───── Supplied passage ─────
2.3 Election of Directors
Directors shall be elected at the annual meeting of shareholders to succeed those Directors whose terms have expired and to fill any vacancies thus existing.
Directors shall hold their offices for terms of one year and until their successors are elected. Any Director may be removed from office at a meeting called expressly for that purpose by the vote of shareholders holding not less than a majority of the shares entitled to vote at an election of Directors.
Any vacancy occurring in the Board of Directors may be filled by the affirmative vote of the majority of the remaining Directors though less than a quorum of the Board of Directors.
A majority of the number of Directors fixed by these Bylaws shall constitute a quorum for the transaction of business. The act of a majority of the Directors present at a meeting at which a quorum is present shall be the act of the Board of Directors.
2.4 Meetings of Directors. Meetings of the Board of Directors shall be held at places within or without the Commonwealth of Virginia and at times fixed by resolution of the Board, or upon call of the President, and the Secretary or officer performing the Secretarys duties shall give not less than twenty-four hours notice by any manner permitted by the VSCA, including by electronic transmission (as defined therein), of all meetings of the Directors, provided that notice need not be given of regular meetings held at times and places fixed by resolution of the Board. An annual meeting of the Board of Directors shall be held as soon as practicable after the adjournment of the annual meeting of shareholders. Meetings may be held at any time without notice if all of the Directors are present, or if those not present waive notice in writing either before or after the meeting.
In addition, members of the Board of Directors or any committee designated thereby pursuant to Article III hereof may participate in a meeting of the Board or such committee by means of a conference telephone or similar communications equipment whereby all persons participating in a meeting can hear each other, and participation by such means shall constitute presence in person at such meeting.
─────
- [Goal]: Please copy the bylaws passage above on the election and meetings of directors word for word, from start to finish.
───── Record extracts ─────
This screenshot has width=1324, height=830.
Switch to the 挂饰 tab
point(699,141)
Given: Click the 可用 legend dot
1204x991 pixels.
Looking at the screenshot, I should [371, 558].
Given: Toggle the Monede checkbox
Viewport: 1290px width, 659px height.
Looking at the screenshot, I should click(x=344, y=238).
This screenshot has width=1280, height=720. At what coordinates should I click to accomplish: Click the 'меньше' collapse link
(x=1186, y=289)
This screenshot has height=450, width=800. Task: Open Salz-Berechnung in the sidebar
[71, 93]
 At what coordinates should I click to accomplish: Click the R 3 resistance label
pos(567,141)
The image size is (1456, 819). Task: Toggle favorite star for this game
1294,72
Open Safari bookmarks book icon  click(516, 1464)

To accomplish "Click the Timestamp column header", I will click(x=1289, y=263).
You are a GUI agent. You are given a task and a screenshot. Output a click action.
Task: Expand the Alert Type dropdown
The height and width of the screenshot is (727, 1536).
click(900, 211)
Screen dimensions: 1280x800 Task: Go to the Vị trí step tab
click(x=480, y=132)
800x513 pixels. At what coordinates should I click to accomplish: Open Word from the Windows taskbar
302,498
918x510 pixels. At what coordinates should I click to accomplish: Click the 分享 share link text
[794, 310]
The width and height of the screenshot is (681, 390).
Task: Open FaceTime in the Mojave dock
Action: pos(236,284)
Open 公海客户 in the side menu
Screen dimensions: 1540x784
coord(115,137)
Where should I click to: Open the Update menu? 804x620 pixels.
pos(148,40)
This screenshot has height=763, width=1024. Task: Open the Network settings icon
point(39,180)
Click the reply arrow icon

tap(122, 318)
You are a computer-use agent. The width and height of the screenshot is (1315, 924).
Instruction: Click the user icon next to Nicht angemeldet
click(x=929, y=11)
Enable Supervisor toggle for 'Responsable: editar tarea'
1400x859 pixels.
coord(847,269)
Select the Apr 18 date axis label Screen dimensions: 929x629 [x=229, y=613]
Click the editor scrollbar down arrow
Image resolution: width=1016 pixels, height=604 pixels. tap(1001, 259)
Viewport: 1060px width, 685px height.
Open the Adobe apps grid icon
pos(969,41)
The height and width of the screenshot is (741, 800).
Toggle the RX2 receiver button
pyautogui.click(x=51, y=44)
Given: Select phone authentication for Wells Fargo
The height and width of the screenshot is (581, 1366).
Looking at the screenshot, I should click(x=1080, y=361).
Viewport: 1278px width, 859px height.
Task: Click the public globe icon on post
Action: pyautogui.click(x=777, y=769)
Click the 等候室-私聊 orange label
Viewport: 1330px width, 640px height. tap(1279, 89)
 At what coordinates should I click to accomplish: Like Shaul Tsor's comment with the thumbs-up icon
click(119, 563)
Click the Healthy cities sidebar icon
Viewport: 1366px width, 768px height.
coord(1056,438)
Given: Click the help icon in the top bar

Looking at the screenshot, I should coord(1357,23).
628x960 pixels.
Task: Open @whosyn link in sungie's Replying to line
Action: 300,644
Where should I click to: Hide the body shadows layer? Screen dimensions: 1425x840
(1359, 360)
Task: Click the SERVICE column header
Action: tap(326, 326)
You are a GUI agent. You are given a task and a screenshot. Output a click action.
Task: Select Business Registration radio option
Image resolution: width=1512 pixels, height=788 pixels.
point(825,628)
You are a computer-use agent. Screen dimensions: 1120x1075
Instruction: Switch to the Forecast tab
─────
- [Exercise output]:
2.3 Election of Directors
Directors shall be elected at the annual meeting of shareholders to succeed those Directors whose terms have expired and to fill any vacancies thus existing.
Directors shall hold their offices for terms of one year and until their successors are elected. Any Director may be removed from office at a meeting called expressly for that purpose by the vote of shareholders holding not less than a majority of the shares entitled to vote at an election of Directors.
Any vacancy occurring in the Board of Directors may be filled by the affirmative vote of the majority of the remaining Directors though less than a quorum of the Board of Directors.
A majority of the number of Directors fixed by these Bylaws shall constitute a quorum for the transaction of business. The act of a majority of the Directors present at a meeting at which a quorum is present shall be the act of the Board of Directors.
2.4 Meetings of Directors. Meetings of the Board of Directors shall be held at places within or without the Commonwealth of Virginia and at times fixed by resolution of the Board, or upon call of the President, and the Secretary or officer performing the Secretarys duties shall give not less than twenty-four hours notice by any manner permitted by the VSCA, including by electronic transmission (as defined therein), of all meetings of the Directors, provided that notice need not be given of regular meetings held at times and places fixed by resolution of the Board. An annual meeting of the Board of Directors shall be held as soon as practicable after the adjournment of the annual meeting of shareholders. Meetings may be held at any time without notice if all of the Directors are present, or if those not present waive notice in writing either before or after the meeting.
In addition, members of the Board of Directors or any committee designated thereby pursuant to Article III hereof may participate in a meeting of the Board or such committee by means of a conference telephone or similar communications equipment whereby all persons participating in a meeting can hear each other, and participation by such means shall constitute presence in person at such meeting.